Stewart + Ron, thanks for giving both these books a read. They're completely different styles of books and I can understand readers favoring one over the other. Pariah is much larger in scope, and is quite an explosive ride (and I'm eternally grateful to Serpents's Tail for publishing it--nobody else would've had the balls to do it) with Killer being a much quieter more meditative book. Killer is a far more accessible book, though, as Pariah is definitely going to (and has) appall some readers. Personally, I'm (slightly) more proud of what I accomplished with the writing with Killer, as the present and past story arcs ended up fitting together much better than I had expected.
Stewart, no pressure since the die has already been cast. The next 3 novels I have for publication are already scheduled. The next one out is The Caretaker of Lorne Field, which will be published this August. It's not crime, more of a mix of horror and an allegorical fable, and it's my personal favorite of my sold books, and probably the favorite of all my early readers who read all my books. I have high hopes for this one. It's my first book that would be rated PG if movie ratings were used (Killer a solid R, Pariah a solid NC-17), but also from the feedback I've been getting it's a book that could appeal to just about anyone--horror readers, fantasy, spec. fiction, literary, adults, kids.

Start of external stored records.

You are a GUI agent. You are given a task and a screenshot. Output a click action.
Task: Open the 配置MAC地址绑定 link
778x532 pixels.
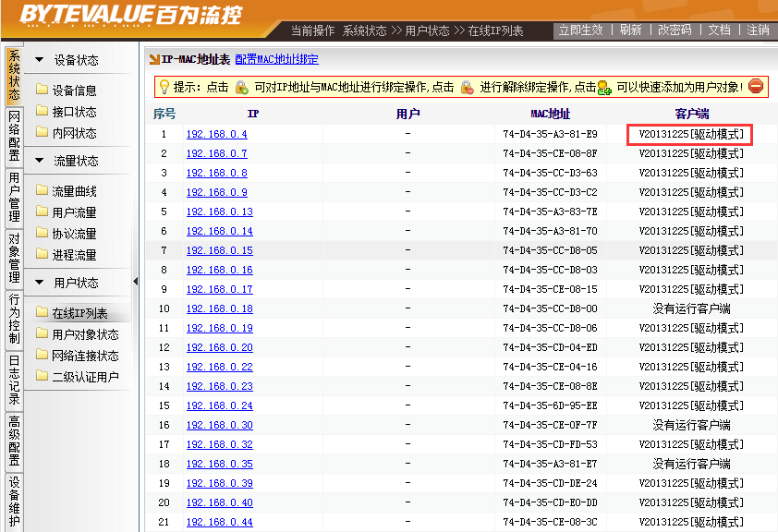coord(276,59)
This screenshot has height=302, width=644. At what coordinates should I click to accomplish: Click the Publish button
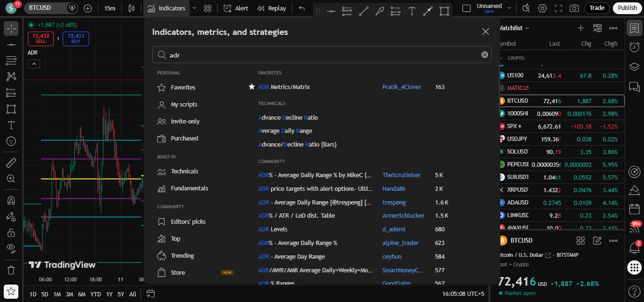tap(627, 8)
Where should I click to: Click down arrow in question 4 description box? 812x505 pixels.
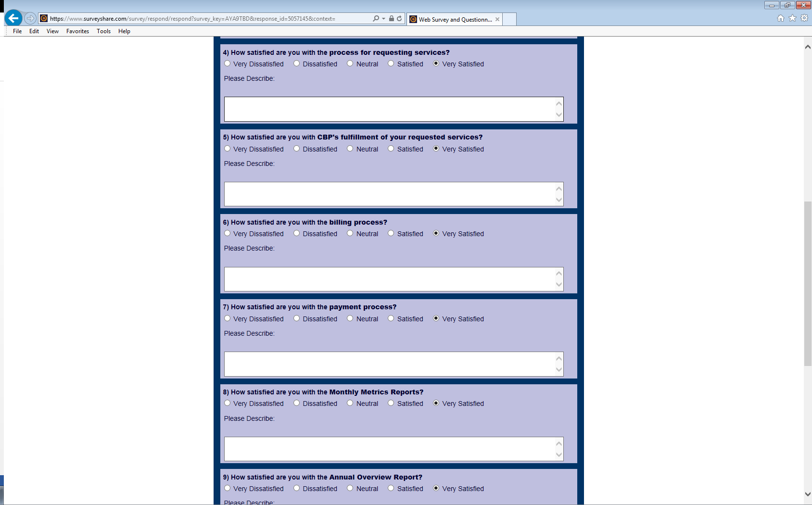click(x=558, y=115)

I took Fast Lane out of print over a year ago. I'm hoping my publisher reprints it. I know my editor is supporting that. If that doesn't happen, I'll put out a cheap ebook version as I did with Bad Thoughts so readers can get my backlist. About my two ebooks--Bad Thoughts was the second book I wrote and was originally published in 2007. It's much different than my other books--a mix of crime and horror and very grim, but I also think the last 50 or so pages move at an exciting clip, maybe more so than any of my other books except Outsourced, which is out next year. There's a certain metaphysical/supernatural element which some readers accept and some don't, and from the feedback I've gotten that pretty much determines how much a reader is going to like it. My ebook, 21 Tales, is a collection of short stories which New Pulp Press will be publishing later this year. The stories in this collection cover a wide range of the hardboiled/noir genre, and they're the type of stories I used to like reading as a kid in Alfred Hitchcock paperback anthologies--all have some twist of one form or another.
--- In email@example.com, Stewart Wilson <stewart@...> wrote:
> I read KILLER a couple of weeks ago, and PARIAH a month before that.

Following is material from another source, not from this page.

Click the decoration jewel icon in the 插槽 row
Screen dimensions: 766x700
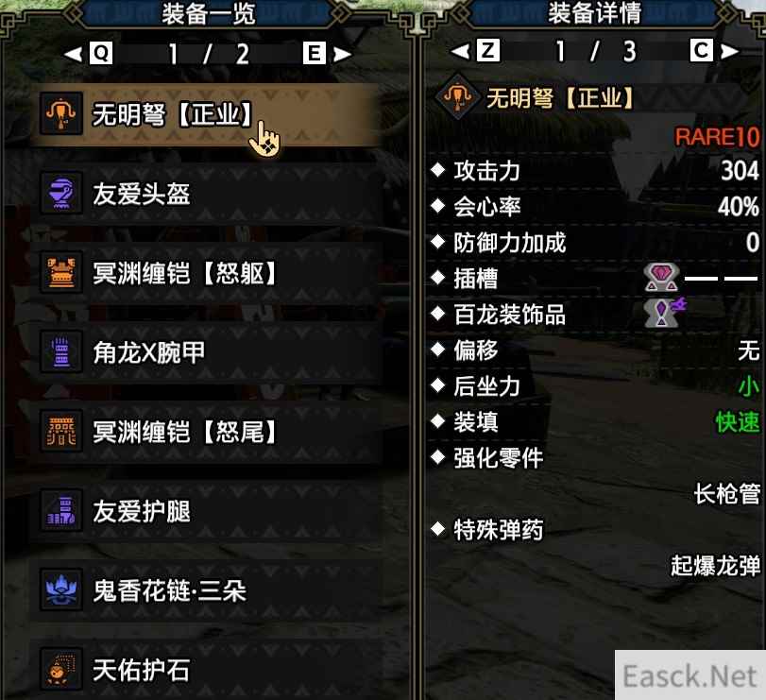coord(661,278)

> I though both were fantastic, but I think that KILLER is a
> better-written book, and it really has me excited to read what Mr.
> Zeltserman puts out next (no pressure Dave). To be fair, the two
> books are in different styles, and I do prefer the style in which
> KILLER was written, but I also found the characters more interesting,
> the situations more realistic, and I preferred its narrative
> Still actively looking for SMALL CRIMES and FAST LANE (might even
> break down and order them online, though I did buy two of his ebooks
> off Smashwords which I have yet to start reading).
> On Thu, Jun 10, 2010 at 4:34 PM, Ron Clinton <clinton65@...> wrote:
> > I finished KILLER last night, and found it to be another fantastic book by
> > Dave. It even added -- to a slight degree -- elements from another niche
> > genre that I love, hitman novels. Obviously, that wasn't the focus, per se,
> > but that contextual element added to the other main components of the book
> > (the noirish, faltering quest for redemption, lone man struggling against
> > odd and the weight of society, etc.) made for a terrific package.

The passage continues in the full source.